Resume en tres o cuatro frases el párrafo del fragmento que comienza «Yo comprendí la lección de chico», manteniendo sus hechos principales.
=== FRAGMENTO EXTRAÍDO ===
En lo pequeño suele estar lo cotidiano, y en lo cotidiano está la historia de nuestro mundo personal. Hay una cosa capital en la vida de una persona, todos hemos de buscar un vicio asequible, un mecanismo tangible que pinte de blanco nuestro cerebro, que detenga el ritmo frenético que nos imponen los días. Otra manera de ser rico es tener aficiones económicas. No es más rico el que menos necesita, si no el que consigue necesitar cosas que están a su alcance. No es llegar a ser rico, es aprender a ser rico.

Yo comprendí la lección de chico, un día en los aledaños del Villamarín cuando con un euro en la mano me acerqué a un tenderete en el que un hombre moreno, gordo y desdentado gritaba como un poseso. Allí cambié la moneda que llevaba por tres paquetes rojos de pipas. En ese momento sentí la sensación de que había dado con un auténtico chollo, me sentí orgulloso de haber encontrado el nicho de mercado de la felicidad. Con una sola moneda podía acceder a tres paquetes de aquel rico fruto que antes cataba de tarde en tarde cuando alguien mayor me lo pelaba y que, entonces ya, podía empezar a destripar yo solo. Una moneda e infinidad de posibilidades, una moneda y mucho tiempo cubierto. Empecé a ejercitar mis dientes de leche. Antes que el primer cigarro vienen las primeras pipas. Una droga legal, la puerta de entrada al vicio.
=== DATOS EXTRAÍDOS ===
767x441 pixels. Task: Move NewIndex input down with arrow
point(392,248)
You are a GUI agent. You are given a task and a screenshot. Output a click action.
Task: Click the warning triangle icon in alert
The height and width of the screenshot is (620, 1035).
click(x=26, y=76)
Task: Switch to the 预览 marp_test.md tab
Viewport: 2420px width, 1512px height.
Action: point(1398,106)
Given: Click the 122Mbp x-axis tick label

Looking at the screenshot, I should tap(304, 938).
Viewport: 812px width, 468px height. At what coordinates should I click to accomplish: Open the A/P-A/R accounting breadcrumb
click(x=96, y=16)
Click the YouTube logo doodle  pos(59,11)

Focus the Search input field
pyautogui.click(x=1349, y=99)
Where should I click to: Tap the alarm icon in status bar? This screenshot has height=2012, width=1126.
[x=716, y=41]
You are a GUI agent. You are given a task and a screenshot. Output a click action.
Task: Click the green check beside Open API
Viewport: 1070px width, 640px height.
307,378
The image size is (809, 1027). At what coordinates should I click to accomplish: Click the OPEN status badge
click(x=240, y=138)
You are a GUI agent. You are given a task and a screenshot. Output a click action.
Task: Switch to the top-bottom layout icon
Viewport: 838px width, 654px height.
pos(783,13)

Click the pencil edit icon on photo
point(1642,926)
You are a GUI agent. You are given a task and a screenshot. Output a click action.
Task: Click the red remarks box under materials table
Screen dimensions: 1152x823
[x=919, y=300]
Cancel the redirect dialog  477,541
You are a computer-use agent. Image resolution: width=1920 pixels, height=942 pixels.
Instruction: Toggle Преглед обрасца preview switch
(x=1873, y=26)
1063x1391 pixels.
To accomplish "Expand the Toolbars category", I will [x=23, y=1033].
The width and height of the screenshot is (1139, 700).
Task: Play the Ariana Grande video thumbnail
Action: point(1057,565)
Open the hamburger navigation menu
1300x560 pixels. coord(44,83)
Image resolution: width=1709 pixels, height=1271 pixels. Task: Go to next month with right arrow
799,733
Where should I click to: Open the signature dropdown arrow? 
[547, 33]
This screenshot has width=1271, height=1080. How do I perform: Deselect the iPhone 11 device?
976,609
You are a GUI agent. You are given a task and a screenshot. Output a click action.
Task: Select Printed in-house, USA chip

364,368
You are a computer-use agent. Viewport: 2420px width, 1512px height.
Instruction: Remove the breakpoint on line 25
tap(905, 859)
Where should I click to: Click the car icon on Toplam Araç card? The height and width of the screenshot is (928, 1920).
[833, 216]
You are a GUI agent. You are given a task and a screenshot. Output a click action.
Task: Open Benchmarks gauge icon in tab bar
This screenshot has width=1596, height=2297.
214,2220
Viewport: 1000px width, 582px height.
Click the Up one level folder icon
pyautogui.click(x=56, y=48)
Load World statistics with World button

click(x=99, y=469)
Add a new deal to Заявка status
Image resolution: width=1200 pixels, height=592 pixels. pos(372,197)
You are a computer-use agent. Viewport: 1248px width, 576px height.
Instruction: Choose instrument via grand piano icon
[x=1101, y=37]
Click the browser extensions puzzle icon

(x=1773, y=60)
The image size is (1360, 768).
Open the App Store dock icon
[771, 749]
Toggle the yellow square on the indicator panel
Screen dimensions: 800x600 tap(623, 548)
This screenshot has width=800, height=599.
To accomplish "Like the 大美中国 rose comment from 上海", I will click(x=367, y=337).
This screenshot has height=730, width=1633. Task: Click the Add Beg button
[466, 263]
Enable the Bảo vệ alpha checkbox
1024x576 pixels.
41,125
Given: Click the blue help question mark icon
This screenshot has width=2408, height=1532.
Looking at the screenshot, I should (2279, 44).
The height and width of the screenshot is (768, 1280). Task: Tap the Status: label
===
## RESPUESTA
En mi infancia, junto al Villamarín, cambié un euro por tres paquetes rojos de pipas en el tenderete de un hombre moreno, gordo y desdentado que gritaba como un poseso. Me pareció un auténtico chollo, el nicho de mercado de la felicidad: con una sola moneda conseguía tres paquetes de un fruto que antes solo probaba de tarde en tarde, cuando alguien mayor me lo pelaba, y que ya podía destripar yo solo. Aquella moneda me daba infinidad de posibilidades y mucho tiempo cubierto. Las primeras pipas, que llegan antes que el primer cigarro, son una droga legal y la puerta de entrada al vicio.